**WORK INSTRUCTION:** The line with "You are a GUI" through the last line of the entries: give these again exactly, and only these, without any pictures.

**DATA FOR THIS EXERCISE:**
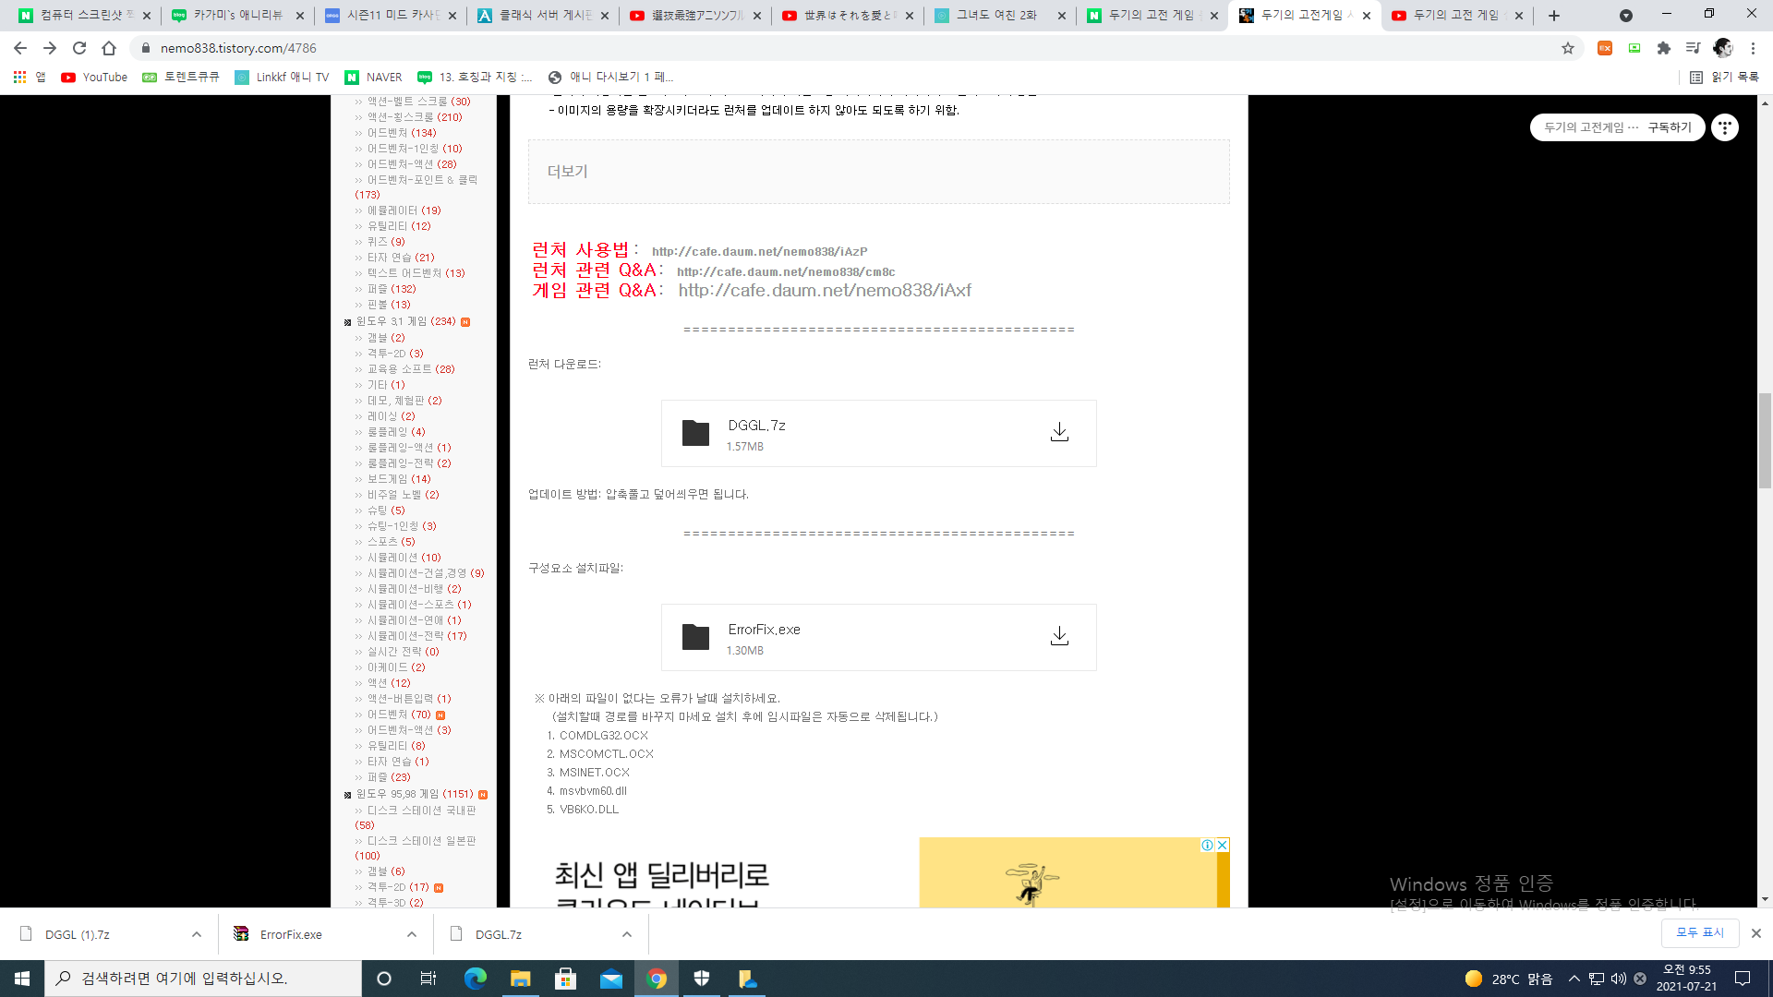
Task: Click the page's vertical scrollbar thumb
Action: coord(1765,439)
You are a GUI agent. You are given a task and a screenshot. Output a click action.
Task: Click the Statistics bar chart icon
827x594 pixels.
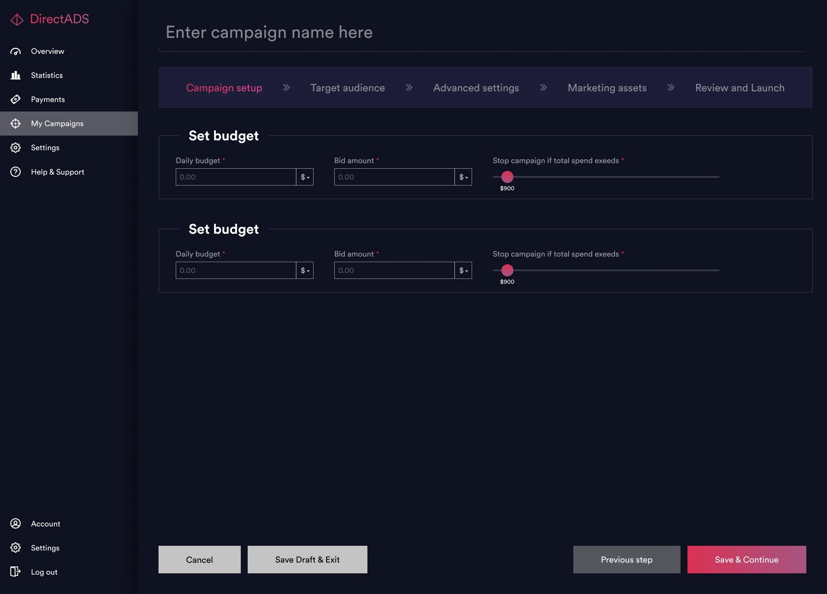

**RESPONSE BOX:**
You are a GUI agent. You are given a task and a screenshot. Output a click action.
Task: Click the Statistics bar chart icon
827x594 pixels.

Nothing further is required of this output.